> 目標
1. 小諸散策の文章を2文で要約すること。
2. 小諸散策の文章によると、大手門の2階では何を見学できるか答えてください。
3. 小諸散策の文章を、最後の文の後から続けて書くこと。

> 抽出テキスト
====================
2014年05月20日 03時28分35秒 | 関東・伊豆箱根・上信越

                              <懐古園から浅間山連峰を望む>

      新緑の小諸;懐古園と島崎藤村ゆかりの場所を周遊
              (単独散策)
         2014年5月17日(土) 晴

<ルート地図>



<小諸駅前散策>


■何時も懐かしく感じる小諸駅
 懐かしい小諸駅に降り立つ.
 小諸駅の駅舎の基本構造は,私が中学高校時代に上田まで汽車通学をしていた頃と殆ど変わっていないような気がする.長野新幹線が開通して以来,小諸駅周辺も随分閑散となってしまったのが残念である.
 ただ,駅周辺はこのところの再開発が進んでいるようである.私は年に数回,小諸を訪れているが,その度毎に,駅前から懐古園入口付近が少しずつ変わっているのに気がつく.
 私は,まずは小諸駅周辺を散策することにする.

<しなの鉄道小諸駅>

■本陣主屋
 まずは駅西側の公園(正式な名称は分からない)を散策する.
 公園の向こうに本陣主屋が見えている.これまでは,駅前から曲がりくねった道を廻らなければ辿り着けなかった本陣主屋が,今は公園から直接行けるようになっている.
 公園を散策しながら,本陣主屋を訪れて見る.

<本陣主屋>

■くらしかる浪漫館
 続いて,本陣主屋の北側にある大手門公園を散策する.
 まずは「くらしかる浪漫館」.でもここは閉まったまま.公園の向こうには浅間山,黒斑山が見えている.
 公園の緑を楽しみながら,くらしかる浪漫館の裏手にある大手門に向かう.

<くらしかる浪漫館>

■大手門
 立派な門である.
 門の2階にある展示室を見学することができるが,以前見学したことがあるので,今回は見学を省略する.
 門を潜って,懐古園に向かう.
====================
> 抽出された情報
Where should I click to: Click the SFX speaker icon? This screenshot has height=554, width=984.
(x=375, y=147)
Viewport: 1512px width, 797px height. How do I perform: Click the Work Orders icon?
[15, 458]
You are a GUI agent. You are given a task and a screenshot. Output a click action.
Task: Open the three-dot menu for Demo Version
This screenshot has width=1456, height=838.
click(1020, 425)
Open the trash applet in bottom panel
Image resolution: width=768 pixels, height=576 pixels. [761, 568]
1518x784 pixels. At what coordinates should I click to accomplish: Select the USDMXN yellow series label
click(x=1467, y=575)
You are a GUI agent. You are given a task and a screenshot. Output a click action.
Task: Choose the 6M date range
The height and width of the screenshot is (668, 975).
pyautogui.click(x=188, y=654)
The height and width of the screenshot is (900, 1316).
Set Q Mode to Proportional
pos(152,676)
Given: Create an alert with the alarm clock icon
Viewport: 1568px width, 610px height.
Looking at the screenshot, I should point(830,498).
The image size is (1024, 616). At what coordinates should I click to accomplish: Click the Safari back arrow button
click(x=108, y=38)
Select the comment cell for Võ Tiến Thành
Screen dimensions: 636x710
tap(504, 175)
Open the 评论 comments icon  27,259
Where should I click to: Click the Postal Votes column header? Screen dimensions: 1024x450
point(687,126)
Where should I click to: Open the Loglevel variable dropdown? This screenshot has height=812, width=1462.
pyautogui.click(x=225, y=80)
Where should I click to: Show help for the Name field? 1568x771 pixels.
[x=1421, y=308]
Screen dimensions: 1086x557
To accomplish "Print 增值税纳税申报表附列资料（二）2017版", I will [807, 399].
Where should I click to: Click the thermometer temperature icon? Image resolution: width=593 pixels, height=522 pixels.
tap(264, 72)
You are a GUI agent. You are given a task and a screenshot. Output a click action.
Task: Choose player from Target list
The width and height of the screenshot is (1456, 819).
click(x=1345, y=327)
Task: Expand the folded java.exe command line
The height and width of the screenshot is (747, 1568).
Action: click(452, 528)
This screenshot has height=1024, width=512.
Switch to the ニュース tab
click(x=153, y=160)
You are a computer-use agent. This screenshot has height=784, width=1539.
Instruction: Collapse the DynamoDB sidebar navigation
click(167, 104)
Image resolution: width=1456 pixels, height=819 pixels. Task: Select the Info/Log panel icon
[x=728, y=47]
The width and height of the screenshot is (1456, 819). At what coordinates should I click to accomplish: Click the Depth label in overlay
====================
> 期待される結果
1. 筆者は懐かしい小諸駅に降り立ち、長野新幹線の開通以来閑散となった駅周辺で再開発が進んでいることに触れたうえで、まず駅周辺を散策する。駅西側の公園から本陣主屋を訪れ、大手門公園の閉まったままのくらしかる浪漫館を経て大手門を潜り、懐古園に向かう。

2. 門の2階にある展示室を見学できる。

3.
<大手門>

<懐古園散策>

■懐古園散策地図


■三の門
 懐古園の入口は,この三の門である.
 小諸駅西側の公園の中程から,しなの鉄道のガードを潜って,三の門から懐古園に入る.
 見学する時間があまりないが,藤村記念館と,小山敬三美術館だけは時間を掛けて見たいなと思いながら三の門から懐古園に入る.

<三の門>

■二の丸
 二の丸に登って見る.新緑が美しい.
 二の丸の縁まで行ってみる.縁は小高く盛り上がっている.その上に登ると手前に遮るものが何もないので,浅間連峰が良く見えている.
 暫くの間,立ち止まって浅間山を眺める(冒頭の写真).

<二の丸>


■本丸跡の紅葉
 本丸跡に向かう.
 花の名前を書くのはやめるが…どうせ私には花の名前など分からないので….
 とはいえ,この色のコントラストは,何とも美しすぎる.

<色のコントラストが美しい>

■苔むした天守台の石垣
 自然な形の石を重ねた天守台の石垣に苔が生えている.ところどころの花弁が落ちている.
 この取り合わせに,何となく惹かれるものがあるので,立ち止まって何枚かの写真を撮る.

<天守台の石垣>

■懐古神社付近
 本丸の中を散策する.
 本丸の中心は懐古神社.この神社の前は正に見頃.とにかく綺麗.見事.同じ所を何回も回って,沢山の写真を撮る.

<懐古神社付近の風景>

■新緑の中のソバ屋
 本丸から天守台に登る.以前は天守台から浅間山が良く見えていたが,何時の間にか周囲の木々が大きくなり,今はここから浅間山を眺めることができない.
 天守台から再び本丸に降り立つ.咽せるような新緑の中にソバ屋の建物がある.
 “ちょっと,ソバでも食べていこうか…”
と思った.
 でも,少々高価なので,急に食欲がなくなり,立ち寄るのをパス.

<緑陰のソバ屋>

■苔むし古城の石垣
 本丸から外に出る.そして石垣を廻り込むようにして,藤村記念館の方角へ歩く.
 古城の石垣に新緑の苔がビッシリと生えている.その風情が何とも美しい.

<苔むした古城の石垣>

<藤村記念館>

■藤村記念館を見学
 藤村記念館に向かう.
 小諸に戻ったら,必ずと言って良いほど,ここ藤村記念館と小山敬三美術館は訪れることにしている.
 数ヶ月ぶりに,藤村記念館を訪れる.見覚えのある展示物を飽きもせずに見て回る.なぜって? 実はこの展示物の中に,地元に関係のあった私の祖父の匂いが感じられるからである.
 30分ほどの間,館内をグルグルと回る.その間に,何人かの観光客が藤村記念館に入館してくる,

<藤村美術館>

■藤村記念館のパンフレット(表)


■藤村記念館のパンフレット(裏側)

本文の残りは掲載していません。